QUOTED PASSAGE ::
[Start of section]

Do you love solving a crime mystery a century ago in the actual location where it happened? Eastern Market Murder, a new location-based Augmented Reality game, has got you covered. This game is the second game at True Crime Mysteries from a small Indie team. Recently, a new Atlas Eastern Market Murder hit the streets to test it out.
Eastern Market Murder- An AR-based Game
After Misadventure in Little Lon, this new kind of game ‘Eastern Market Murder’ includes walking history tours, taking players on a 1.6-mile trek around the alleyways and streets of Melbourne. You can see virtual characters appear over the real-world scene in each location as seen through your smartphone’s camera.
In the game, the players are asked to investigate an 1899 murder at the sprawling Eastern Market. In fact, that was the place where a long-time rivalry between stallholders turned into a violent confrontation.
When Annie ran with a broken arm, Frank, her husband, confronted Medor and killed him. The player needs to interrogate witnesses and other people, collecting evidence to understand the crime on Medor. The game uses the intensive use of technology and meticulously researched history. In fact, it blends both past and presents together uniformly. Undoubtedly, this is one of the amazing examples of AR games to date.

[End of section]

WORK INSTRUCTION ::
In one to three sentences, explain why the game article says players investigate the 1899 murder at Eastern Market. The records that follow the text are taken from a separate source.

Screenshot grounding data
[Start of section]

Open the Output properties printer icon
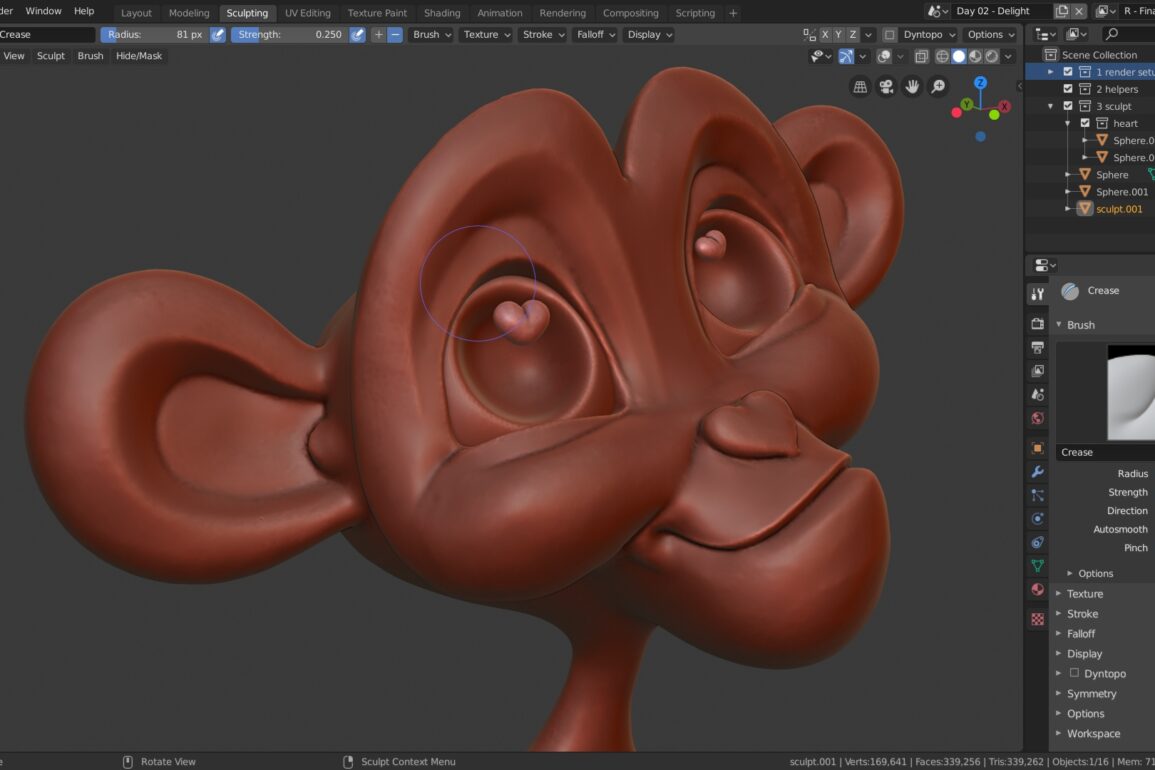The width and height of the screenshot is (1155, 770). (1037, 348)
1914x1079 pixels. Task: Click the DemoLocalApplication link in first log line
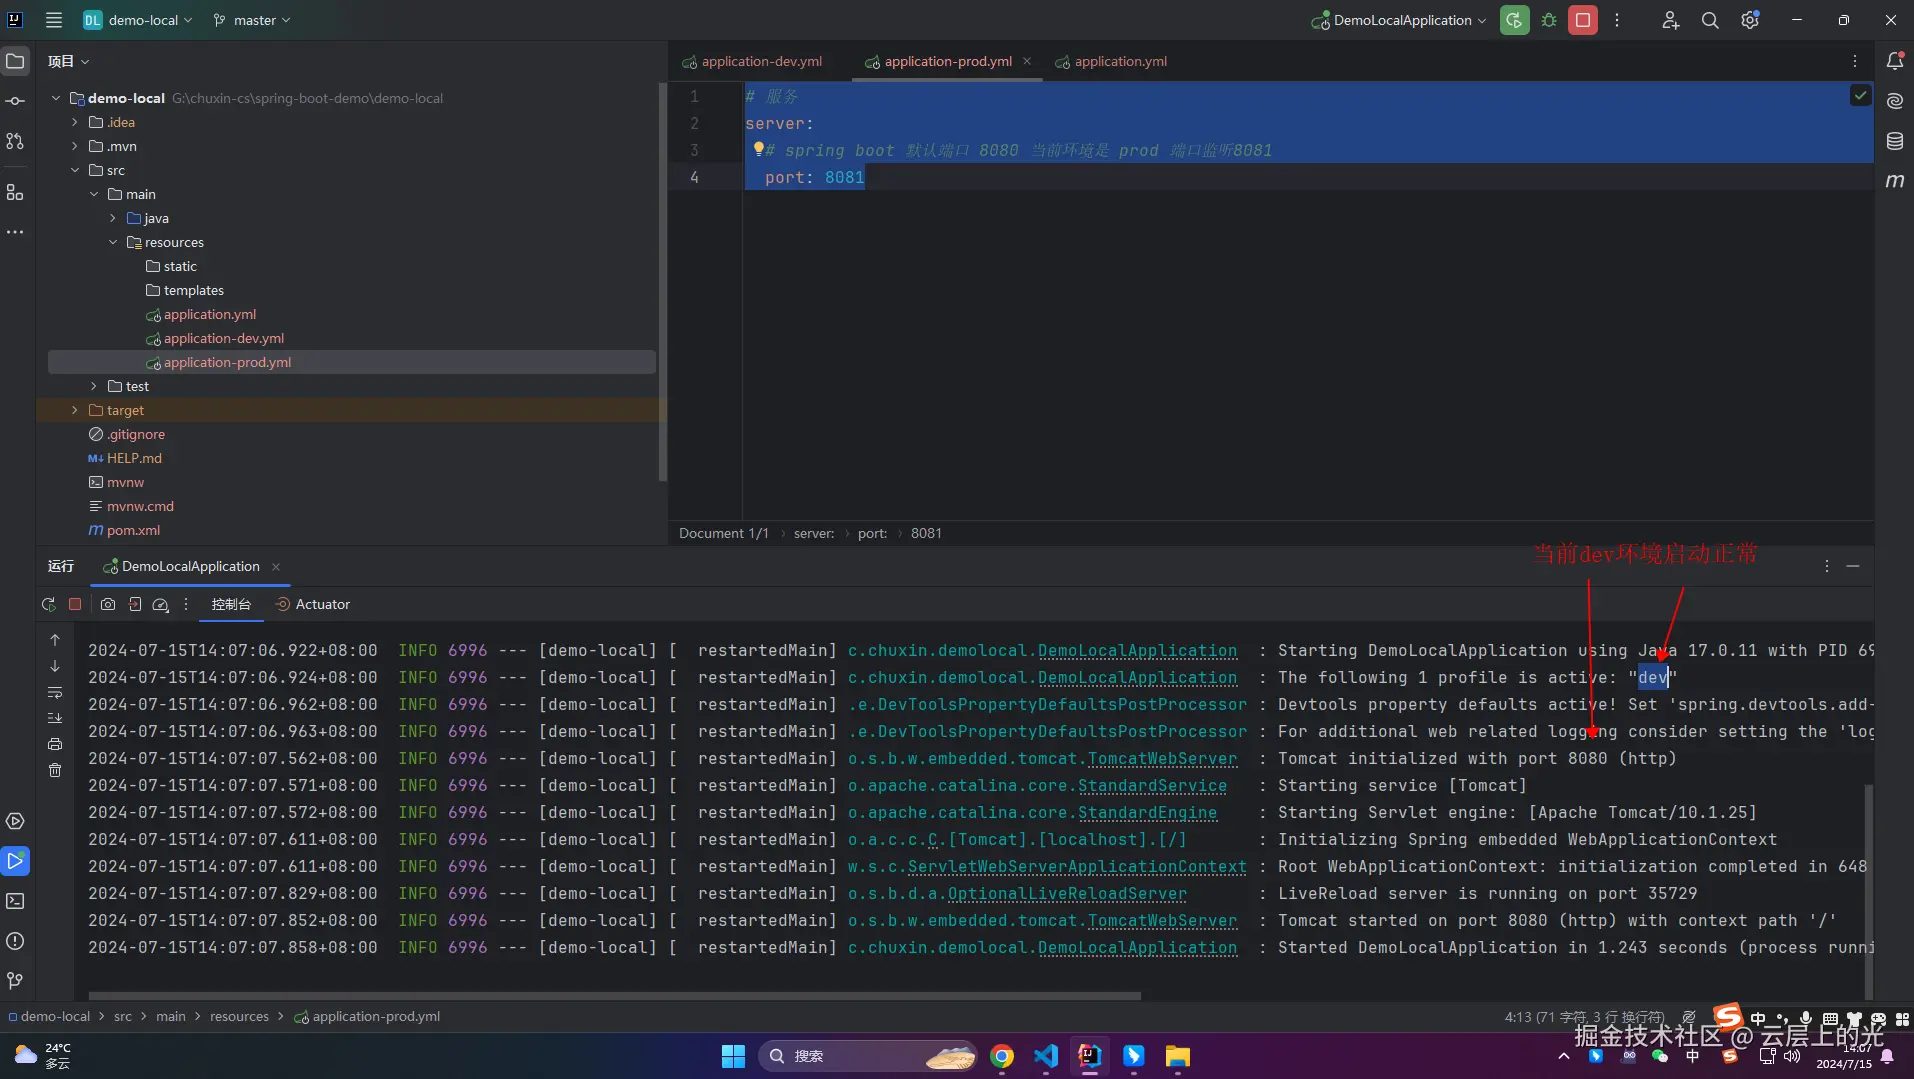coord(1137,651)
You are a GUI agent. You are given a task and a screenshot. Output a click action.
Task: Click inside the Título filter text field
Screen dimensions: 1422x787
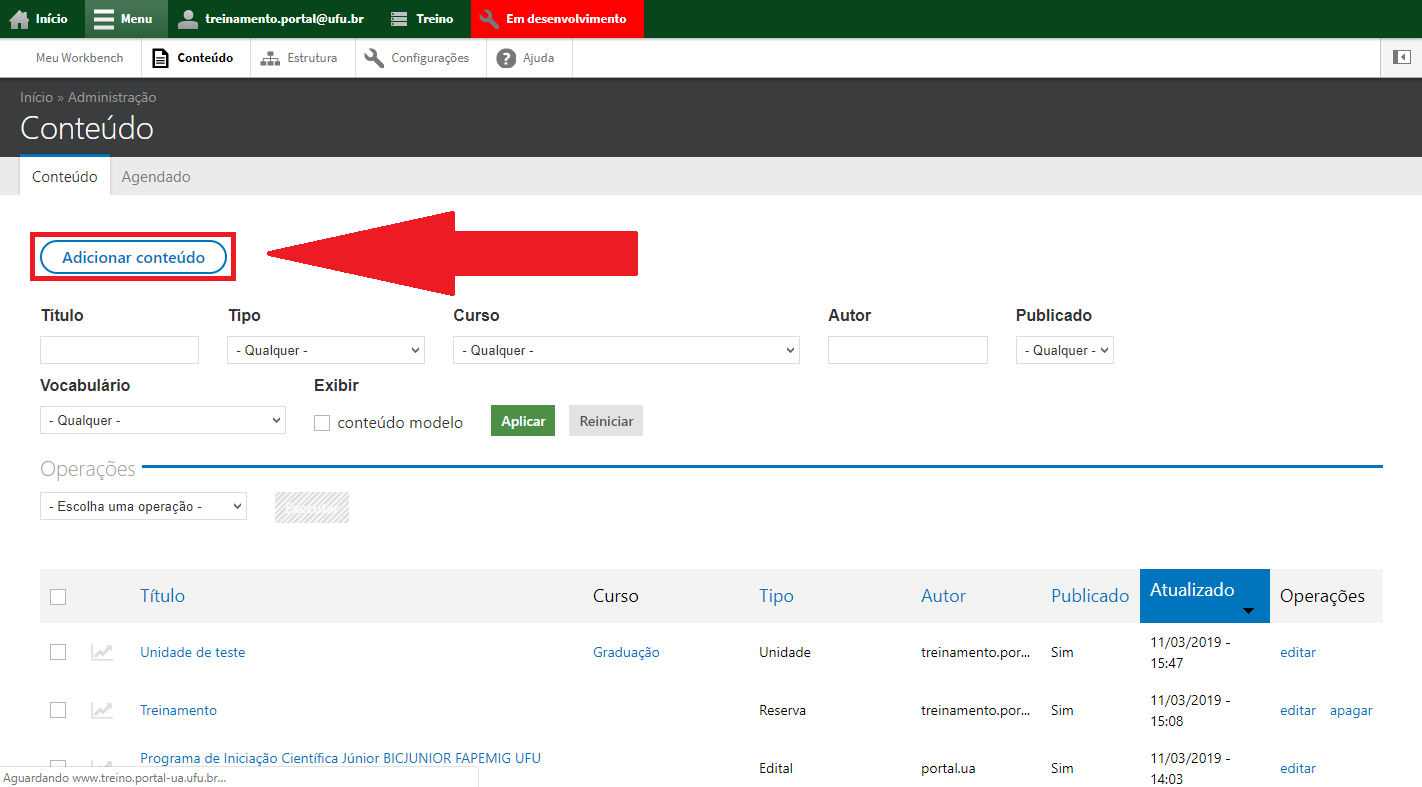pyautogui.click(x=120, y=351)
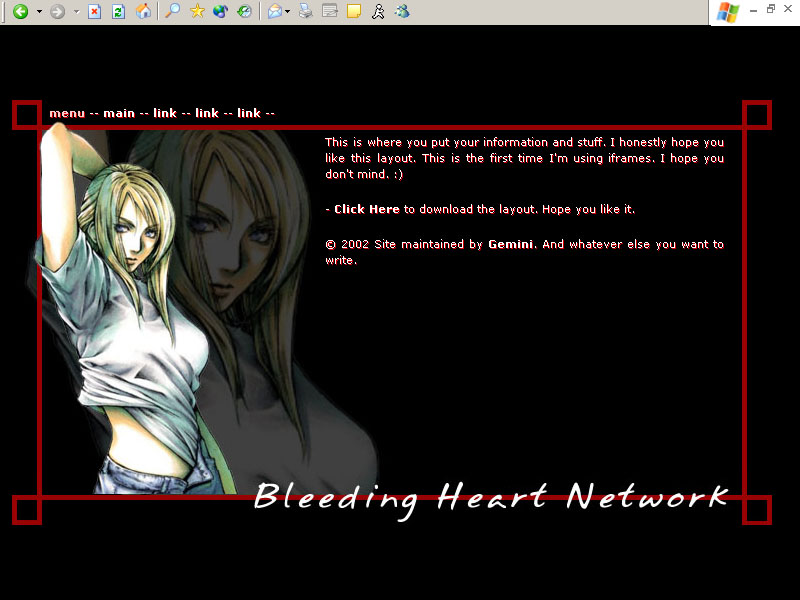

[End of section]

ANSWER ::
Eastern Market was the place where a long-time rivalry between stallholders turned into a violent confrontation. That is where the 1899 murder the players investigate took place.